══ Dataset extract ══

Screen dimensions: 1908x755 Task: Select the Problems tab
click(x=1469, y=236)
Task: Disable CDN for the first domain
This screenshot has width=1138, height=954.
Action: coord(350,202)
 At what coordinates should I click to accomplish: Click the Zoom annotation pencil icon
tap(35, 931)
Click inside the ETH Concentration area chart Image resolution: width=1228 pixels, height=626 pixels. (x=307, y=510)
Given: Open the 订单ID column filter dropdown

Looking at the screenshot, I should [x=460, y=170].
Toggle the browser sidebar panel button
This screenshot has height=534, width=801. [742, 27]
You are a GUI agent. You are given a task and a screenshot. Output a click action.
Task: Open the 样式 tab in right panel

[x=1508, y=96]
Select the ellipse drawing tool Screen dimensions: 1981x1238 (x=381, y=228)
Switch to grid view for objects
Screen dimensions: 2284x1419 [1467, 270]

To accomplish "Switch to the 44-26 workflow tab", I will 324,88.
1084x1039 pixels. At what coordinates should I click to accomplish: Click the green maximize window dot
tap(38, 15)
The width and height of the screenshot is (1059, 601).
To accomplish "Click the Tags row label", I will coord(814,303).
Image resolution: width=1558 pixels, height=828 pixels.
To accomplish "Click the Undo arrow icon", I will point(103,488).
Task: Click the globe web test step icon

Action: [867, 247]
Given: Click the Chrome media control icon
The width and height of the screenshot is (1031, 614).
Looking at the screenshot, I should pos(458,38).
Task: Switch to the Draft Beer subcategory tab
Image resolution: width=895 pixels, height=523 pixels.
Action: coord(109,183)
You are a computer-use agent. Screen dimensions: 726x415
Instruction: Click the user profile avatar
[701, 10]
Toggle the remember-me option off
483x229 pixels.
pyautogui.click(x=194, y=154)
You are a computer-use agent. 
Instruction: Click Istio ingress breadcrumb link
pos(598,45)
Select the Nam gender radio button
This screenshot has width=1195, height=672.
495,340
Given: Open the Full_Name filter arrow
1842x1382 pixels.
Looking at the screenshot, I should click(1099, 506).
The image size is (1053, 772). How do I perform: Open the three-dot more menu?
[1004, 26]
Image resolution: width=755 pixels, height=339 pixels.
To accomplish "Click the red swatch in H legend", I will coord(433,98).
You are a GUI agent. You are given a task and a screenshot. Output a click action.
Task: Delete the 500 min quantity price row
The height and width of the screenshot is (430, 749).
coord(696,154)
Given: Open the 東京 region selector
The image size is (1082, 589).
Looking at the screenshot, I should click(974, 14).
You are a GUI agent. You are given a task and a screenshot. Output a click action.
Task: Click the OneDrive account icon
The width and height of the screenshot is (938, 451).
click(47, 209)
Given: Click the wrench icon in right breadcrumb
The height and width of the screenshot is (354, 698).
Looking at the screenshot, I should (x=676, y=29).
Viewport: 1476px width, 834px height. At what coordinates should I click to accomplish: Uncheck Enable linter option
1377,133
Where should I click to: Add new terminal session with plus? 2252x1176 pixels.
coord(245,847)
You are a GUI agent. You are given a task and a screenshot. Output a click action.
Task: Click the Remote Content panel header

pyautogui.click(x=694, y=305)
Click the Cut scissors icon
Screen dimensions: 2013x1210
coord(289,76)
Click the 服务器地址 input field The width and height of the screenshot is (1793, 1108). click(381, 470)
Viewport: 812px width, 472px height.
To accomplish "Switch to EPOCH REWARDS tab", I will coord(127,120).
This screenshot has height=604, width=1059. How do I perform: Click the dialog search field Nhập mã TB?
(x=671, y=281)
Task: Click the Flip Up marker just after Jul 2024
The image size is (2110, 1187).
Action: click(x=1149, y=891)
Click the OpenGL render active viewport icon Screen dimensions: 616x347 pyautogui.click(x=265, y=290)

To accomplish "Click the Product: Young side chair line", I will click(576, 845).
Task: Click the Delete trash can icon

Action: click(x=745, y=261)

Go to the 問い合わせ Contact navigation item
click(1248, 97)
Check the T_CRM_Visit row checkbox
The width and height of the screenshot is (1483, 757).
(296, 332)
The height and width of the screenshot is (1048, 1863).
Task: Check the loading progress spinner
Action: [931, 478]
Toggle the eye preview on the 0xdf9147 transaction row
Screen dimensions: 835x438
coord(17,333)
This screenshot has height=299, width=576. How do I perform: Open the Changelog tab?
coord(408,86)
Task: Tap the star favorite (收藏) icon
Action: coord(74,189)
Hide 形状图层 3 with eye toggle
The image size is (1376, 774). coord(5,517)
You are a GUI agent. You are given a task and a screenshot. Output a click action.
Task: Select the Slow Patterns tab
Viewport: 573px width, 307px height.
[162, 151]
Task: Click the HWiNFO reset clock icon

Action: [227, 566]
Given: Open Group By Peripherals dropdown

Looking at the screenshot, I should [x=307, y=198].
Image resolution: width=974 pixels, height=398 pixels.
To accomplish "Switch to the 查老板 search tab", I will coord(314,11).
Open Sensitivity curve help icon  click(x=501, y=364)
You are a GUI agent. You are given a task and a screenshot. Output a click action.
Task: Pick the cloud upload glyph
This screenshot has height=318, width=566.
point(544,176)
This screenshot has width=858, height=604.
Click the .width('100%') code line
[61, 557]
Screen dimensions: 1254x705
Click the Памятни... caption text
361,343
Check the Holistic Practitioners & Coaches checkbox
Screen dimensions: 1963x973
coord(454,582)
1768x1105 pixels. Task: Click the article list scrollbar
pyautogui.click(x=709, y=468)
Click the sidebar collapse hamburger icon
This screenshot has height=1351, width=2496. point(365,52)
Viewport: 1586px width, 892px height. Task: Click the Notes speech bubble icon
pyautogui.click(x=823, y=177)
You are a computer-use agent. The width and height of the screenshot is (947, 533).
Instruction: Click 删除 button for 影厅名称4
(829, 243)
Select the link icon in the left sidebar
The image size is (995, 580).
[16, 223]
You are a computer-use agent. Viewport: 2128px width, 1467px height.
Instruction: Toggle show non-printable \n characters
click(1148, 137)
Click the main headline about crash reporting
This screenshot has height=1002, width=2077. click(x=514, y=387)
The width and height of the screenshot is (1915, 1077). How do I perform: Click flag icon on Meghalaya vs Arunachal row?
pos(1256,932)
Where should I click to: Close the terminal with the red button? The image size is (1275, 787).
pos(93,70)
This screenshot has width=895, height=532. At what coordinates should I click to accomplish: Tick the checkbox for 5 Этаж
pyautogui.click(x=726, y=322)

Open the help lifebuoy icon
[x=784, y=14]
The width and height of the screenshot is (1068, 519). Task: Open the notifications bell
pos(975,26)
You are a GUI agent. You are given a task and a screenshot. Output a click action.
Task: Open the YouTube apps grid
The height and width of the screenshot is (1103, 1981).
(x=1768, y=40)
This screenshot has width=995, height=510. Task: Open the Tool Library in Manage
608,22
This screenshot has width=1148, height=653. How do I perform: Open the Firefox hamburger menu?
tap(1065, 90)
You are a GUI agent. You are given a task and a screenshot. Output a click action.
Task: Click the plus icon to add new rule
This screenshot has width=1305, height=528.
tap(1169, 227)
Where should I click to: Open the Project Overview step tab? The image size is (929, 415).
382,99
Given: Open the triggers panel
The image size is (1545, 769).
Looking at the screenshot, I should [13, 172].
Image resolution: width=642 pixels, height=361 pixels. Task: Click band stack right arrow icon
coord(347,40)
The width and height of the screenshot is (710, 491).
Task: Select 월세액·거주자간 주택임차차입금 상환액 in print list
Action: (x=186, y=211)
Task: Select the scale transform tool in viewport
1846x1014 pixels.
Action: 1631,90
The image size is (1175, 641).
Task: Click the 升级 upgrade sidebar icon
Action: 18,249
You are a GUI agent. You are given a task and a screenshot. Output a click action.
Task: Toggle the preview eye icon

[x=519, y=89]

═══

Reproduce exactly, with nothing added, the lines from the one that contains "This screenshot has width=1305, height=528." to the end of the data.

Result:
This screenshot has width=1305, height=528.
tap(1169, 227)
Where should I click to: Open the Project Overview step tab? The image size is (929, 415).
382,99
Given: Open the triggers panel
The image size is (1545, 769).
Looking at the screenshot, I should [13, 172].
Image resolution: width=642 pixels, height=361 pixels. Task: Click band stack right arrow icon
coord(347,40)
The width and height of the screenshot is (710, 491).
Task: Select 월세액·거주자간 주택임차차입금 상환액 in print list
Action: (x=186, y=211)
Task: Select the scale transform tool in viewport
1846x1014 pixels.
Action: 1631,90
The image size is (1175, 641).
Task: Click the 升级 upgrade sidebar icon
Action: 18,249
You are a GUI agent. You are given a task and a screenshot. Output a click action.
Task: Toggle the preview eye icon

[x=519, y=89]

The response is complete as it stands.